- _About this task_: For the records below, please print exactly and only the lines from the one with "The height and" down to the one with "Instruction: Click the", both ends included, omitting the pictures.

- _Entries supplied_:
++++++
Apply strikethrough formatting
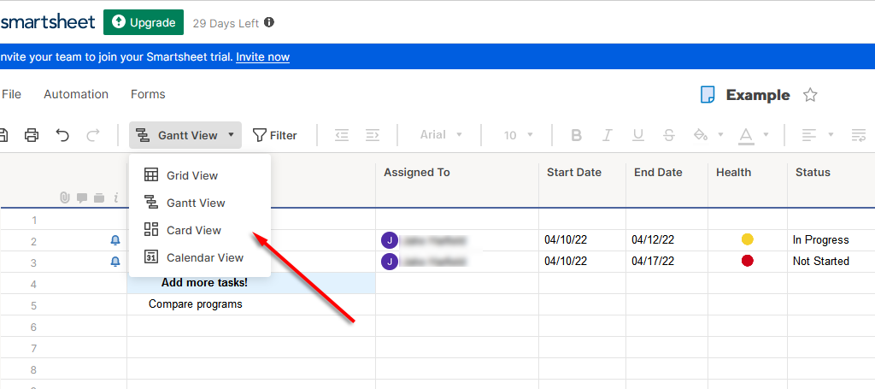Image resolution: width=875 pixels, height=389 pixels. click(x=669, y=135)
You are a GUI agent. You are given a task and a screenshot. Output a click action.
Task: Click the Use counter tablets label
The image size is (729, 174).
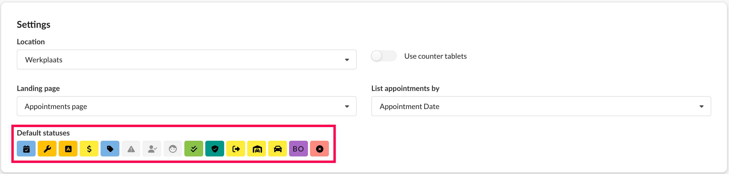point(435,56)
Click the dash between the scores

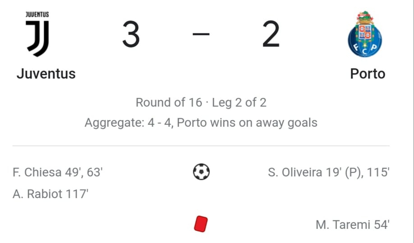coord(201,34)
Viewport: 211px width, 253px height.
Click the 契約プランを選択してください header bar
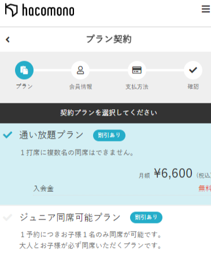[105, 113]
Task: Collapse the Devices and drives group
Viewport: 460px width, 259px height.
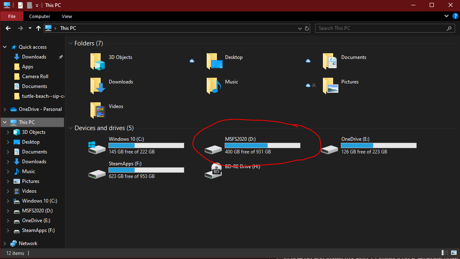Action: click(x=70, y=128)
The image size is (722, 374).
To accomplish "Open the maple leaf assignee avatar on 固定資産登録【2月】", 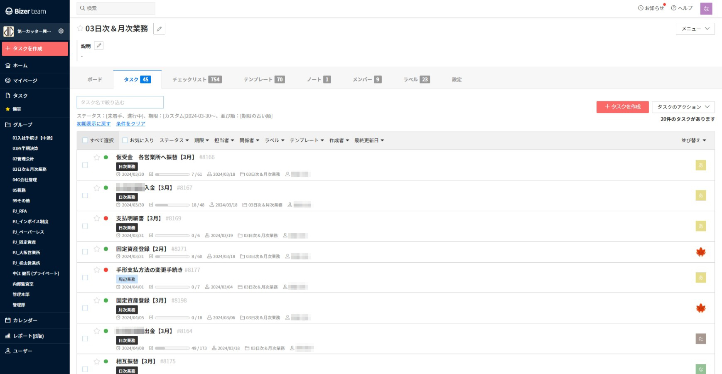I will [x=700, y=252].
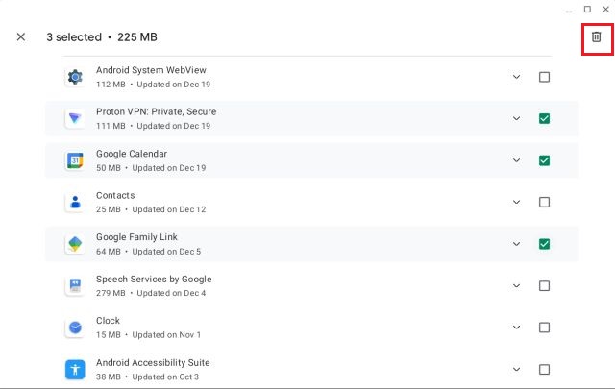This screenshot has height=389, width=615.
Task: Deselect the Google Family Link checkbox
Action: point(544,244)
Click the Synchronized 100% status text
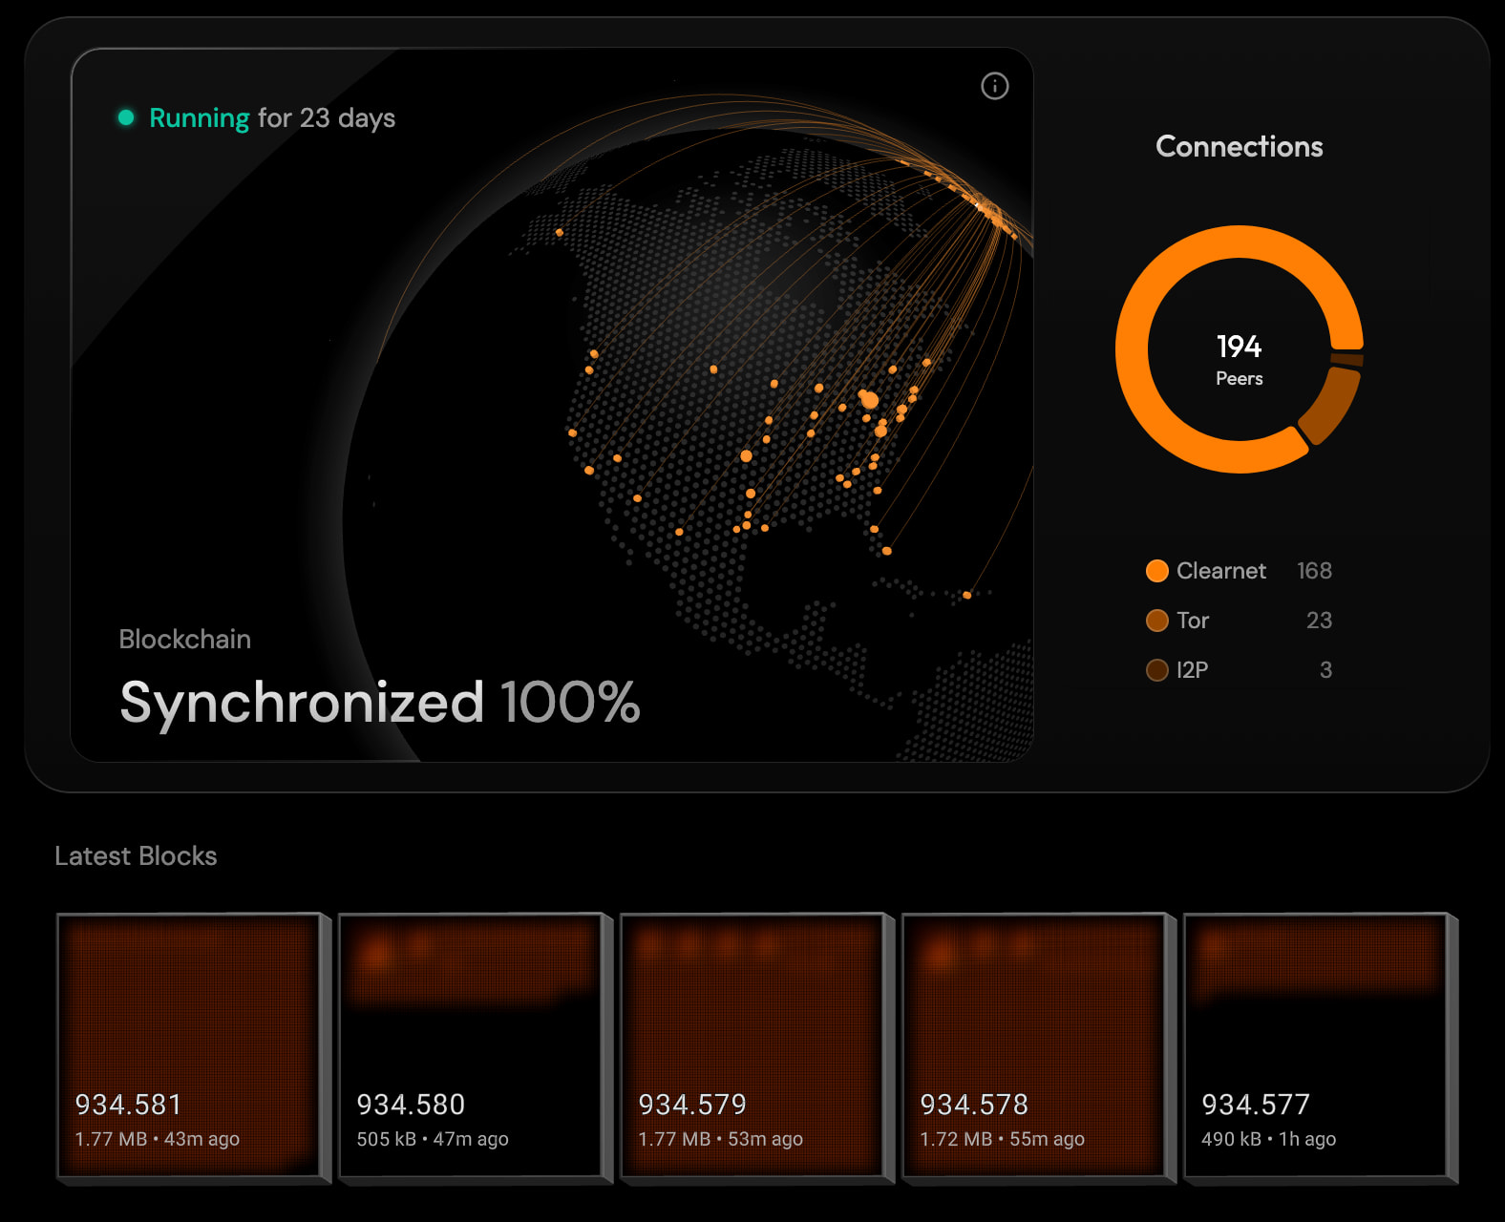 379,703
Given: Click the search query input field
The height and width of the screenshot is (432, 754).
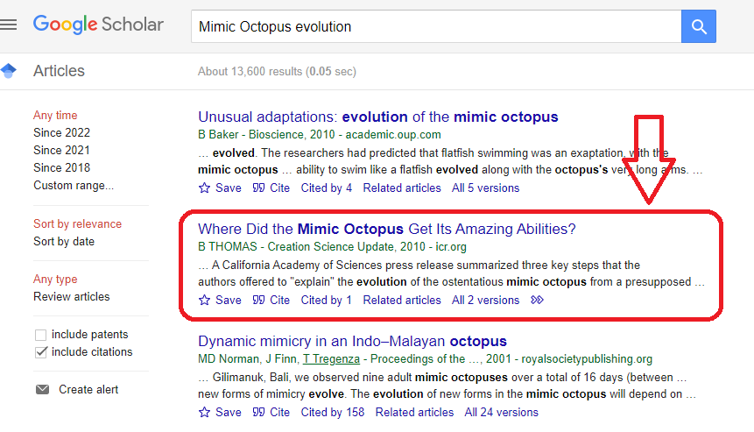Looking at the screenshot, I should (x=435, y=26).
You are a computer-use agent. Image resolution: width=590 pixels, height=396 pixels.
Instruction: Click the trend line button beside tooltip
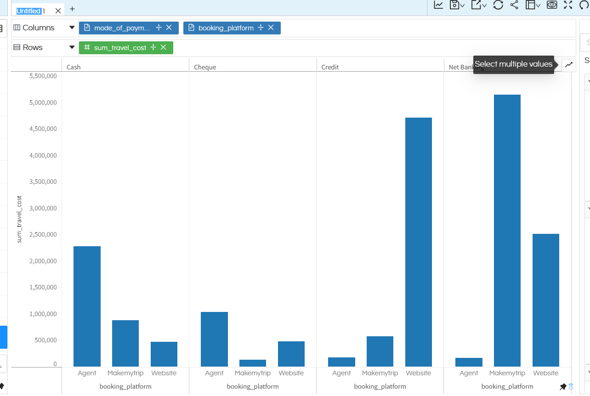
++++++
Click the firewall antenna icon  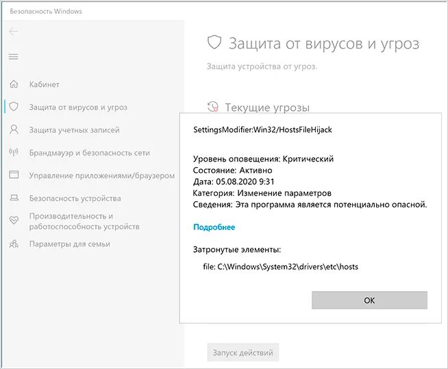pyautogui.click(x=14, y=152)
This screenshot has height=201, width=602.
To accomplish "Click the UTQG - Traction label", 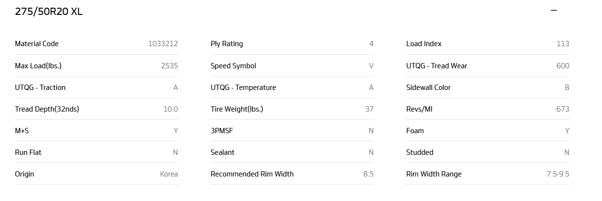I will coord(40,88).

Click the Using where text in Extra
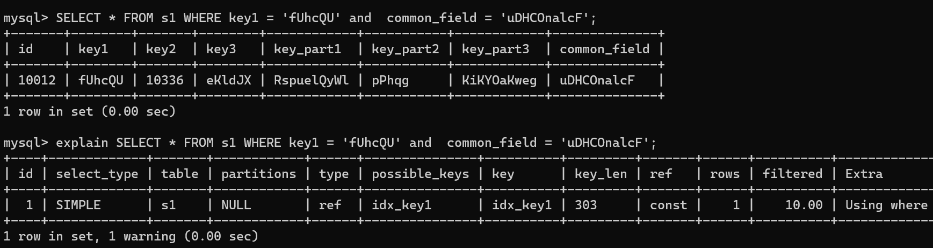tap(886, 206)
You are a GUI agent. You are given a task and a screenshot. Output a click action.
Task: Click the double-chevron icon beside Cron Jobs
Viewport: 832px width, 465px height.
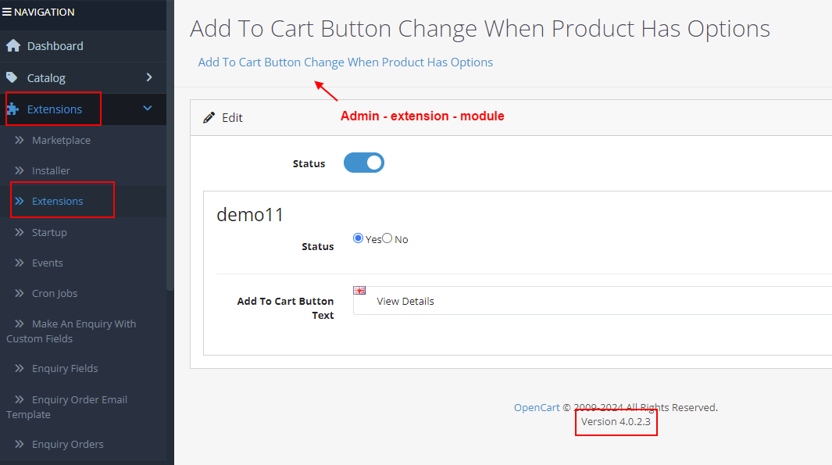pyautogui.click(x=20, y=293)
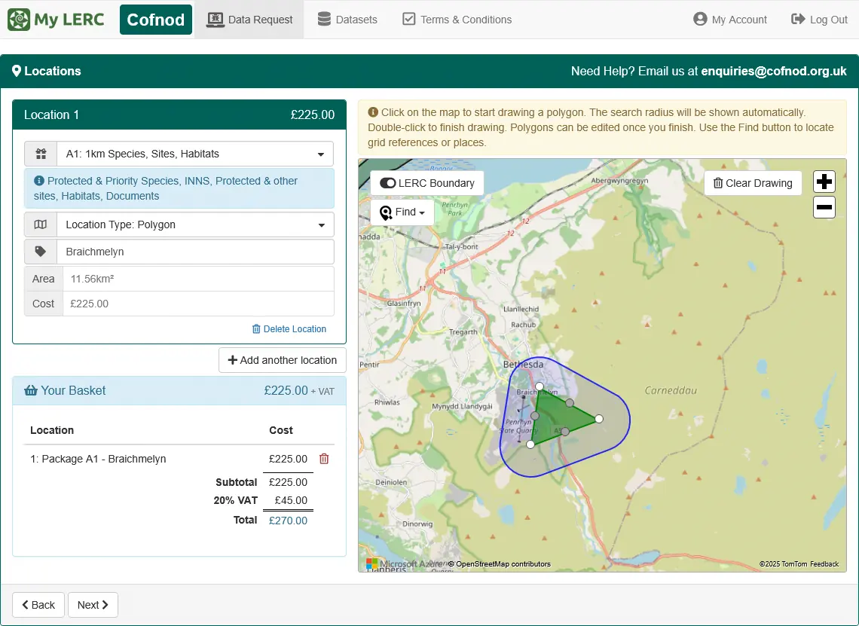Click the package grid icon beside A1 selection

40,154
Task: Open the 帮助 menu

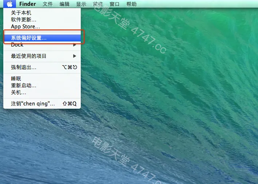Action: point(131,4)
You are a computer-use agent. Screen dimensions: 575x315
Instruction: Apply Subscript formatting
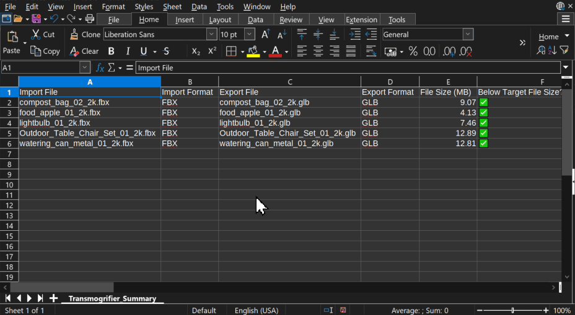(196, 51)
++++++
- _Solution to this task_:
The height and width of the screenshot is (432, 754).
Looking at the screenshot, I should (x=435, y=26).
You are a computer-use agent. Image resolution: width=590 pixels, height=396 pixels.
Instruction: Click the trend line button beside tooltip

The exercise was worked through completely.